Freshwater resources are also impacted by changes in rainfall and increased drought, as highlighted by Dr. Chu’s discussion of the PMM’s influence. Rising sea levels, while perhaps not the most immediate concern compared to temperature increases over the next few decades, will become a “big deal by the end of the century, by 3 feet,” according to Dr. Marra, threatening low-lying coastal areas and infrastructure. Climate risks extend to human health, transportation, agriculture (especially from saltwater intrusion), and fisheries, which could collapse due to ocean changes like acidification and warming (Dr. Marra).
Understanding Hawaii’s climate future requires acknowledging its deep connection to the broader Pacific and global climate systems. As the anonymous NWS interviewee pointed out, there is an extensive network of international collaboration in weather services, and the general public may not realize “how connected our climate is to the rest of the world.” The Earth system is complex, with interactions between the ocean and atmosphere creating a system that is “trying to reach some sort of equilibrium,” but occasionally produces “high impact big events” that can even surprise scientists, such as the unique Tonga volcanic event in 2023 that injected an unusual amount of water vapor into the atmosphere.

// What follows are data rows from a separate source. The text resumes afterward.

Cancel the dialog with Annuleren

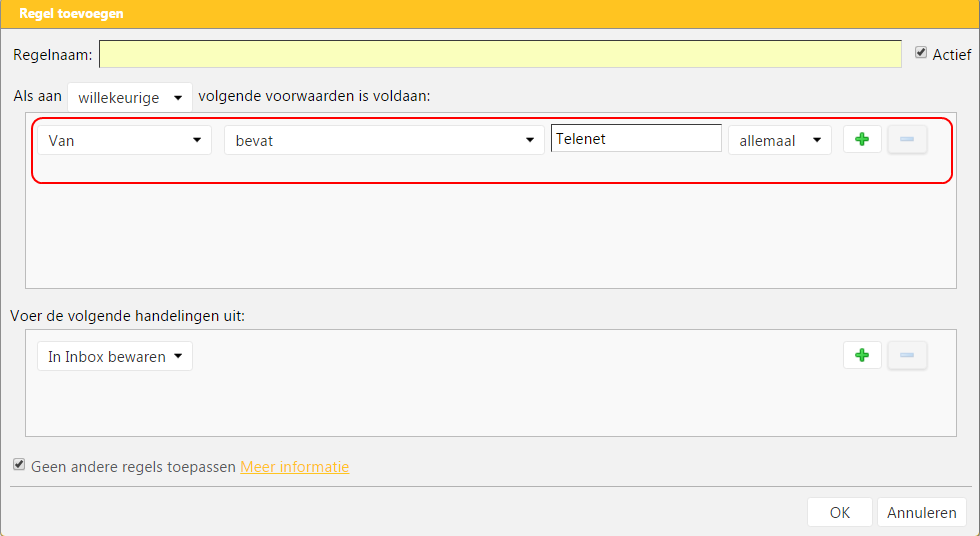click(x=921, y=512)
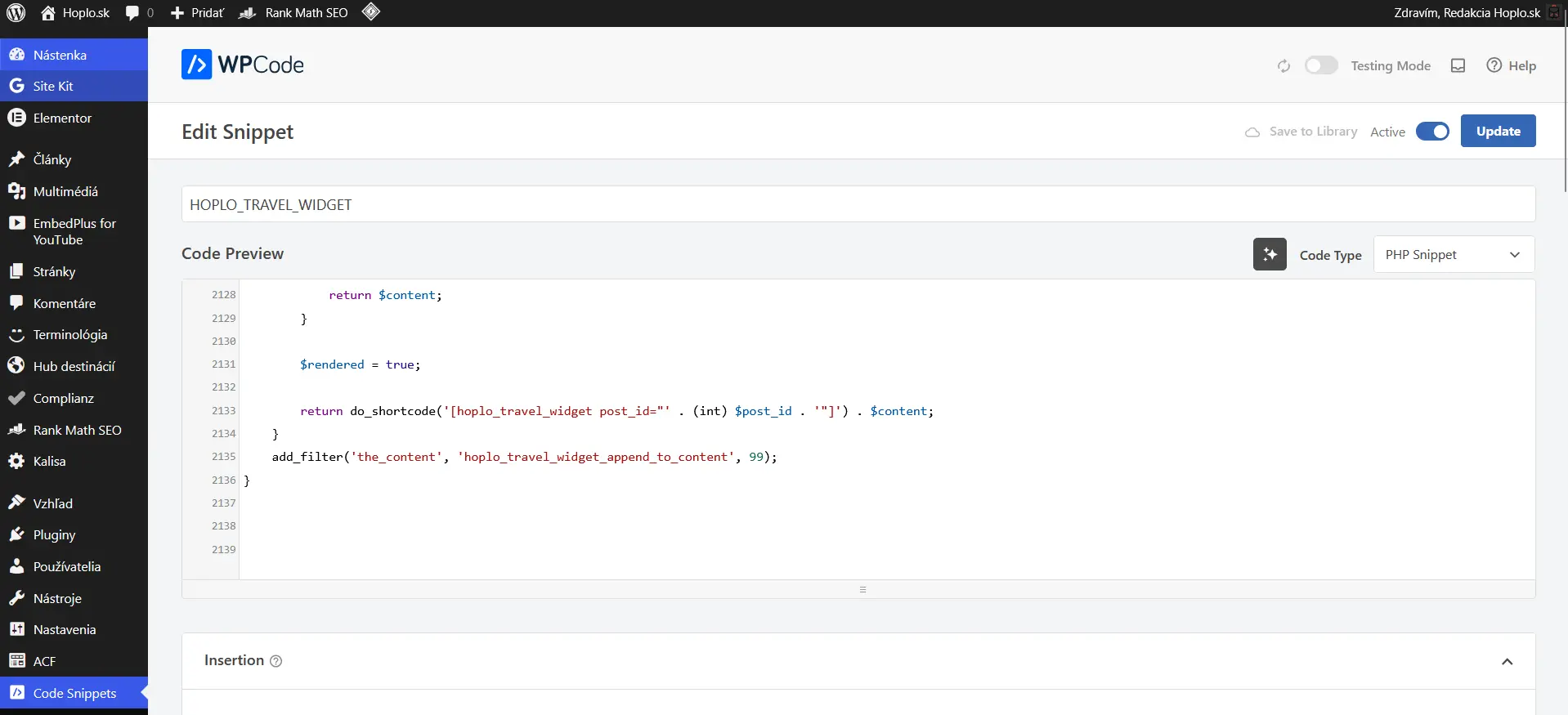Image resolution: width=1568 pixels, height=715 pixels.
Task: Click the Update button
Action: coord(1497,132)
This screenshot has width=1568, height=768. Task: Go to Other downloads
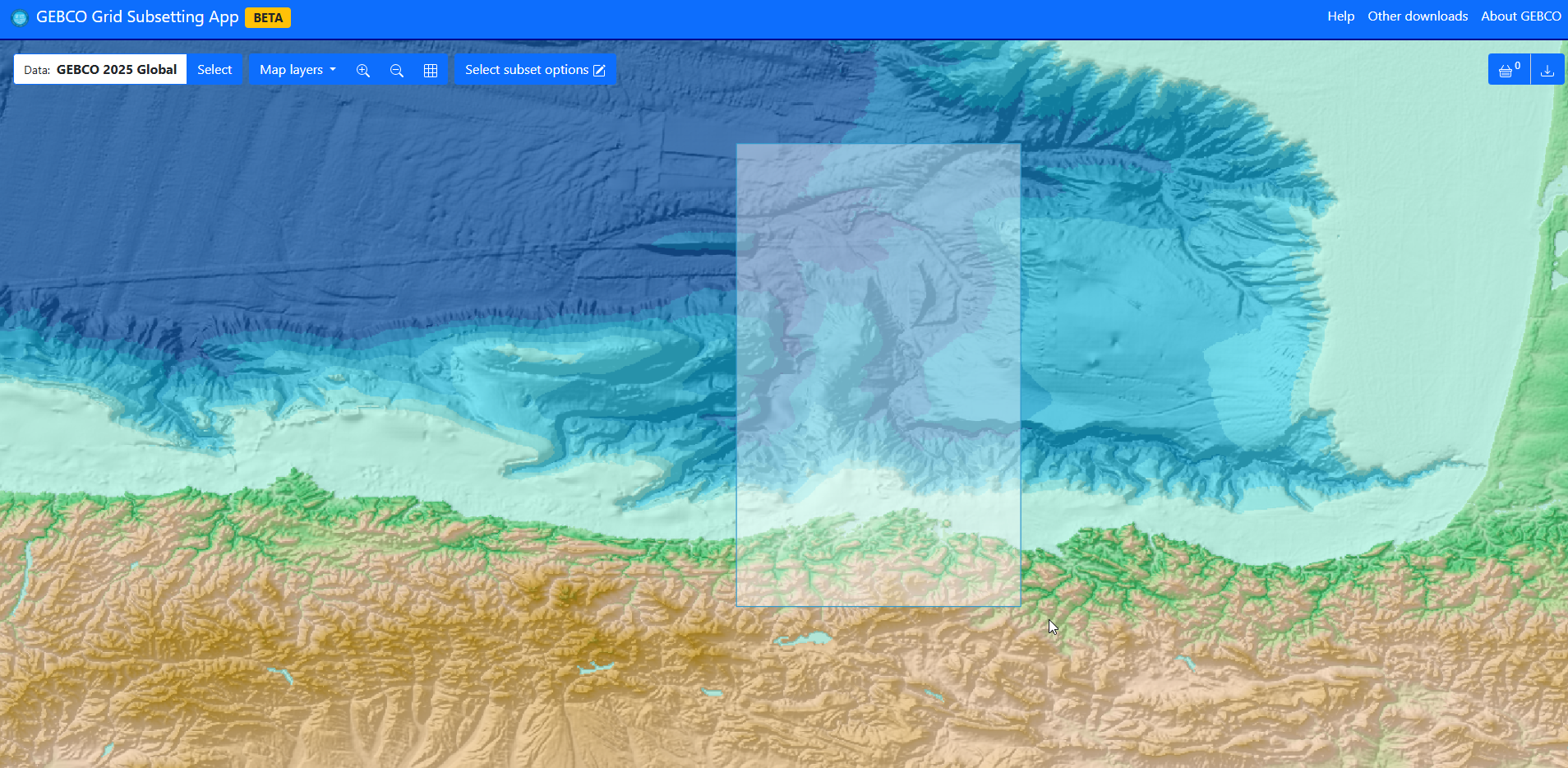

Given the inevitability of some level of change, building resilience is crucial. Strategies include reducing carbon emissions globally (“bend the curve,” “co2 reduce emissions,” as Dr. Marra put it), but also adapting locally through measures like rerouting water, elevating roads, designing infrastructure to withstand flooding (e.g., ground-floor garages), and creating shade to combat heat. Climate data collected by entities like NOAA and the NWS is vital for providing situational awareness and informing policy and planning. Dr. Marra noted that data, such as that from tide gauges dating back to 1898, helps “verify what’s happening.” This data is used in key decisions, from building setbacks to water management policies and flood mapping, as described by the anonymous NWS interviewee and Dr. Marra, who cited the University of Hawaii’s use of data for policy recommendations.
For young people in Hawaii who are concerned about climate change, the message from these experts is one of engaged action and hope. Dr. Marra urged them to “don’t give up hope, take action, try to make change,” emphasizing both daily actions and advocating for policy change. The NWS interviewee also highlighted avenues for engagement, including the formal cooperative observer program, though acknowledging challenges in recruiting younger participants compared to past generations. Dr. Chu sees climate science as a “very promising future, a growing field,” with opportunities at institutions like the University of Hawaii across various disciplines, from STEM to social sciences, encouraging students to understand how their coursework can be applied. Involvement can start with learning the basics of communication and research and connecting with organizations like the Surfrider Foundation, as suggested by Dr. Marra. While the challenges are significant, the increasing public awareness of climate change’s importance, noted by Dr. Chu, suggests a growing foundation for addressing these complex issues in Hawaii.